Stored records:
------------------------
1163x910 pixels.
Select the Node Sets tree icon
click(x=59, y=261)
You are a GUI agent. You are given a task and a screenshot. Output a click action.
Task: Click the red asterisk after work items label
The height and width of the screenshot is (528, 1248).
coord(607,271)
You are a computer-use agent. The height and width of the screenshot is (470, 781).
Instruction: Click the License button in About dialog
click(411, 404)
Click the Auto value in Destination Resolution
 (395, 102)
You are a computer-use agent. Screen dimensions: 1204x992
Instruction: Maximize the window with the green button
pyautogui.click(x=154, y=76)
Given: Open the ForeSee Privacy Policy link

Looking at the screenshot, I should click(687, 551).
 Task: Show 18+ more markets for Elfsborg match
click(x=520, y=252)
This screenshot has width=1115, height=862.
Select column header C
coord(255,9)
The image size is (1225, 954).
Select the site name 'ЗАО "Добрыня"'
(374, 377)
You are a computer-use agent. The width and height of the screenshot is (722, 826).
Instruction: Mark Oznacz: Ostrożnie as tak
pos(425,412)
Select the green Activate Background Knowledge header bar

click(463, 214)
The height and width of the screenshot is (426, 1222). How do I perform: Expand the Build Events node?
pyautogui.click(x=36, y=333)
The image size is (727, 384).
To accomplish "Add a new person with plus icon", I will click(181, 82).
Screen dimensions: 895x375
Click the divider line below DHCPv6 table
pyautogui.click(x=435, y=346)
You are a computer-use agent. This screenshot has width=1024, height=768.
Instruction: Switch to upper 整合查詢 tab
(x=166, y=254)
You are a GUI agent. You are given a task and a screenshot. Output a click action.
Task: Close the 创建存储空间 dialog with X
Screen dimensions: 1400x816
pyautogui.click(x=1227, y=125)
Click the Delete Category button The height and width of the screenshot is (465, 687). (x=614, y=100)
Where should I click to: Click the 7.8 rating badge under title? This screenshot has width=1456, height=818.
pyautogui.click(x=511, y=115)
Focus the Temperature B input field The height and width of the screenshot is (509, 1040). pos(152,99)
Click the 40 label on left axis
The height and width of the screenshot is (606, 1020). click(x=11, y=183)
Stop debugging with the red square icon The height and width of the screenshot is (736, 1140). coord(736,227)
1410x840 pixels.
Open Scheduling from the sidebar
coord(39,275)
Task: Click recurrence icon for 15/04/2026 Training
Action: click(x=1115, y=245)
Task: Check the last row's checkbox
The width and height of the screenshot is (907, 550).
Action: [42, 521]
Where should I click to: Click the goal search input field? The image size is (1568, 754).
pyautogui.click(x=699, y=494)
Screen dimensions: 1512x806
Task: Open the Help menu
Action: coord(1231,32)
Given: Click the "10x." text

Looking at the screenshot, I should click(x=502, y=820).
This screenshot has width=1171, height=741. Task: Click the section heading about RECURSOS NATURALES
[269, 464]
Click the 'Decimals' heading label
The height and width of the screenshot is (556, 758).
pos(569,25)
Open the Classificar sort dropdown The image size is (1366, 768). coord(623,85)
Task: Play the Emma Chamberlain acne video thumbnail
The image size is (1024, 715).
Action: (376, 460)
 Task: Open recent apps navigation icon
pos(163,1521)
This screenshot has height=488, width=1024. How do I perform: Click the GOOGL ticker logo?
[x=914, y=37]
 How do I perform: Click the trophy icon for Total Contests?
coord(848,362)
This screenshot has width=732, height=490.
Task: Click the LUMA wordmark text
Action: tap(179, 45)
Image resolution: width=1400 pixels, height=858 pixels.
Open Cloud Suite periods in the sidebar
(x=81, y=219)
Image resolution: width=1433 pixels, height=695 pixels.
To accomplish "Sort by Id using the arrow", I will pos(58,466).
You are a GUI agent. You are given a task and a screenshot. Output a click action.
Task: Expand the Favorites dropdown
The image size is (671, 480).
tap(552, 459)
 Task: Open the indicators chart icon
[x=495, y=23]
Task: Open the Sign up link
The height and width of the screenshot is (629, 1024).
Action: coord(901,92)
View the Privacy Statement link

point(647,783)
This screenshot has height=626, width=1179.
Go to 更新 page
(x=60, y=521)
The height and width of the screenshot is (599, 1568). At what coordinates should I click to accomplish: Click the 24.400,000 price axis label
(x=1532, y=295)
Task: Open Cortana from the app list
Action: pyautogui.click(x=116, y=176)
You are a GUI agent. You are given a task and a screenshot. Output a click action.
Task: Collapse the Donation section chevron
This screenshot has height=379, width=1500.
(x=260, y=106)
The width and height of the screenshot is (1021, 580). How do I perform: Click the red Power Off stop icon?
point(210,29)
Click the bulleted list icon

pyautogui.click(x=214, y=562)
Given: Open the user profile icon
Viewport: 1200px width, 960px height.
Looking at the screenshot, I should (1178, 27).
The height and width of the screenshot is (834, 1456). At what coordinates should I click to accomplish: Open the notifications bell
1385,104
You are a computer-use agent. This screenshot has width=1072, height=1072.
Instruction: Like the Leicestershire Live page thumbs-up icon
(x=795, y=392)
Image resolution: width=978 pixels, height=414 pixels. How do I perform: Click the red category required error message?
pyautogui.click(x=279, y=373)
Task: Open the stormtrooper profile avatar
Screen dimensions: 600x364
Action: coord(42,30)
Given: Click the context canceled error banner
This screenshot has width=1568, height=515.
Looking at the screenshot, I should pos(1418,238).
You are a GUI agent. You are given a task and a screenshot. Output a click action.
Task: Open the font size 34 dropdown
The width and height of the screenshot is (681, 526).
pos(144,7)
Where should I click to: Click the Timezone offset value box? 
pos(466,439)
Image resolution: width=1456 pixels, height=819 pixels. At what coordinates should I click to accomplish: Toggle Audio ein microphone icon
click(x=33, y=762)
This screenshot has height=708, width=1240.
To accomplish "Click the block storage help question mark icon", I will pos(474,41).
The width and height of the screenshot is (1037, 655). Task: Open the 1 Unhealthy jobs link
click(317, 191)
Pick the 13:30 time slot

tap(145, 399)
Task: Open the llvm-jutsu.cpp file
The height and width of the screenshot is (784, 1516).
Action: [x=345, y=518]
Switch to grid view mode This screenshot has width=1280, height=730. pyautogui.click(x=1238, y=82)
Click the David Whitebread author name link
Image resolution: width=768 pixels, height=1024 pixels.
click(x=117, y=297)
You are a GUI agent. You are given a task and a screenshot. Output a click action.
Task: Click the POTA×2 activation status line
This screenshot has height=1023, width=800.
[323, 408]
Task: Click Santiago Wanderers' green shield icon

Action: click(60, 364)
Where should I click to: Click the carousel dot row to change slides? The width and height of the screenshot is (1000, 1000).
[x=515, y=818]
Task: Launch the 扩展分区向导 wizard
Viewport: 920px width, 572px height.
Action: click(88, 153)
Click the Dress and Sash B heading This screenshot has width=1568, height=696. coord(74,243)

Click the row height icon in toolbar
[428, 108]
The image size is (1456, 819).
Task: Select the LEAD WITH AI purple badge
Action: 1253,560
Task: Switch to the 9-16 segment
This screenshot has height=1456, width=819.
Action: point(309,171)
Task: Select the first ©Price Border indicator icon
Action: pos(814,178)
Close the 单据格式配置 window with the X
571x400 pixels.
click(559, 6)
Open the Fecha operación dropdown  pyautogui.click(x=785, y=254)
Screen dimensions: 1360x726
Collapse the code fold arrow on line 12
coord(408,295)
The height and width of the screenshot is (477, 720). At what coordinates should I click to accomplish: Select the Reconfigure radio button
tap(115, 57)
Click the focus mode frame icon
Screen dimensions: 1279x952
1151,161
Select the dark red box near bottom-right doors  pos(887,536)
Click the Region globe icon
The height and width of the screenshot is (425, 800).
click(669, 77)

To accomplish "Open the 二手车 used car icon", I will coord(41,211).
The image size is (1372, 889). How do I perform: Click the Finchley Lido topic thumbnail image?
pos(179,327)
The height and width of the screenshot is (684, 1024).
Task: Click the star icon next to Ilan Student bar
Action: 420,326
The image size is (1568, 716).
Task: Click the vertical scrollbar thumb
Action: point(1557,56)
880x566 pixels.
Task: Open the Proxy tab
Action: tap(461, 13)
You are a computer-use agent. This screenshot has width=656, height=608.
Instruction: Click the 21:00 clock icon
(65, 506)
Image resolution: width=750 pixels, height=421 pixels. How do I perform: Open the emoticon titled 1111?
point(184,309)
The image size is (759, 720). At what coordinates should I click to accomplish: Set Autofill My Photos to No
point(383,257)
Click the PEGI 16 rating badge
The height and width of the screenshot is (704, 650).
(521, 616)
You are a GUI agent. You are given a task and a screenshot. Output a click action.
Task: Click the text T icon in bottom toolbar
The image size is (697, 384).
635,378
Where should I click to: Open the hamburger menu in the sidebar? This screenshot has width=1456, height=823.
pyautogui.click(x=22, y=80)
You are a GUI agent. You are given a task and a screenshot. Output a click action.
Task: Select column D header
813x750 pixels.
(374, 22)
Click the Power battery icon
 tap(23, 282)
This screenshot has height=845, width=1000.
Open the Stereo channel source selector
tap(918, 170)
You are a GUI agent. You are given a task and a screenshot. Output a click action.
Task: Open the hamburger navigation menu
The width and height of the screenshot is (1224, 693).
------------------------
=== Try it ===
From the entries above, return each line with the word "Close" in it.

=== Answer to this problem ===
Task: Close the 创建存储空间 dialog with X
Close the 单据格式配置 window with the X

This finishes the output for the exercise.